Despite this fun but bitter little rant, I want to end on a high note and hopefully one that will inspire type 1 diabetics around the world. Sure you feel like a cyborg with the scanners and insulin injection pumps in your body 24/7. And yes people ask silly questions a lot. Yes, my insulin pump is very visible and the little white plate on my arm is always present when I wear a short sleeve shirt. But you can use it. I do (or try anyway). You learn a lot from having diabetes. I learned how to take responsibility and know what it’s like to live with a chronic illness. For me it even became a little bit of an identity.
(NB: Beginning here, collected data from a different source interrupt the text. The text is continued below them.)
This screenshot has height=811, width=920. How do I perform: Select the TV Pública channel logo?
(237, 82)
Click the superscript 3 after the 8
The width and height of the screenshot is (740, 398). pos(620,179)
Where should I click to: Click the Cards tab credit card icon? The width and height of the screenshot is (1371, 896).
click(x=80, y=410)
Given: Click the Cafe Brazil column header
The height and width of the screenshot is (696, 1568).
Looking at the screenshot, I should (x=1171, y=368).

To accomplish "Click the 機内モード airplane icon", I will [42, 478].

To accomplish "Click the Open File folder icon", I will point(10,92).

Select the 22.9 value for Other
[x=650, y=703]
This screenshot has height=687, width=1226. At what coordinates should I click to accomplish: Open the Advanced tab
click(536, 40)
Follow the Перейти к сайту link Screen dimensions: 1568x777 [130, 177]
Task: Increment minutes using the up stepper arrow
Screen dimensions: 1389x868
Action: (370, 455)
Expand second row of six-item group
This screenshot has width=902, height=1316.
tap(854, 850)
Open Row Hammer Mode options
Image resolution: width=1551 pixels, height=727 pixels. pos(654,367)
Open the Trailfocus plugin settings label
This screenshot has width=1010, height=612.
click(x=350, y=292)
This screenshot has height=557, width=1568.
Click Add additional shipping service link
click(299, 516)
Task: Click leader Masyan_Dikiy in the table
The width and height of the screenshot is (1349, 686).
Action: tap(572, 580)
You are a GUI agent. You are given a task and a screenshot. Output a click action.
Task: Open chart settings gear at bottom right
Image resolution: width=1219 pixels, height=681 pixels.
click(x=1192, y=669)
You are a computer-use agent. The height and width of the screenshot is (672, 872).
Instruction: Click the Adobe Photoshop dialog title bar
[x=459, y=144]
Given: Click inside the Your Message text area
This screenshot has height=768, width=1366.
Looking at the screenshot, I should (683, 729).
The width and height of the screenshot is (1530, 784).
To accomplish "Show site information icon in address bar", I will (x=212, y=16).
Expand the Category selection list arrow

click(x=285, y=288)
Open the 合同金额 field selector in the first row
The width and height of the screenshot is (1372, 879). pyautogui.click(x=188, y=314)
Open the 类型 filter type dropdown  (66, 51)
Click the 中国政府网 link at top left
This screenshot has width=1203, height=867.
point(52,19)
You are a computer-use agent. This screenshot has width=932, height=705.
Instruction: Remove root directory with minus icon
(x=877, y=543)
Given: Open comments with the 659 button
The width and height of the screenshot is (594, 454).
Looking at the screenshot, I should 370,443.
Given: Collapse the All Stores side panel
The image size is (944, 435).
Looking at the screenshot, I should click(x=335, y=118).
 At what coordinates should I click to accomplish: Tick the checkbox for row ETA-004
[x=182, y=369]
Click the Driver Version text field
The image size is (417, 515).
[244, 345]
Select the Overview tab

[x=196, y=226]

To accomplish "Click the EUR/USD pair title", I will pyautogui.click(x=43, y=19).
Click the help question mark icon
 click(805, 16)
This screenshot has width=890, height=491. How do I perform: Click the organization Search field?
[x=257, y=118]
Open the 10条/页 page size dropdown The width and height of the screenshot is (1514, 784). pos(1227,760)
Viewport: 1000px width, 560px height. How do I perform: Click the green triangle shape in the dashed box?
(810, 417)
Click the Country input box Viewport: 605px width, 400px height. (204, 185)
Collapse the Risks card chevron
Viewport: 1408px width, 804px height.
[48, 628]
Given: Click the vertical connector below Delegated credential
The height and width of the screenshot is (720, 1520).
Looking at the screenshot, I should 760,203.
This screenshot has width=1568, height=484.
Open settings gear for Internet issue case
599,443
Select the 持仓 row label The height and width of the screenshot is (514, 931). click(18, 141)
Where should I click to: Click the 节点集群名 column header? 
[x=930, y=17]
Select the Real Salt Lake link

I’m not ashamed like a lot of other Type 1’s to be seen as a patient. I can’t help I’ve got this disease so I’m not going to apologise for it. I stand on that stage and sing my heart out with Den Purls with my pump hanging from my jeans. I take pride in being the odd one out and turned it into a brand (Suikervrij Design means Sugarfree Design, a cheeky nod to this very mindset).
I probably will forever be linked to hospital visits, strange behaviour, hormonal mood swings, weight, diet and more because of my diabetes. But for me it’s a bittersweet story. A story that honestly should be heard and understood by more people. Now there’s a mission statement for you.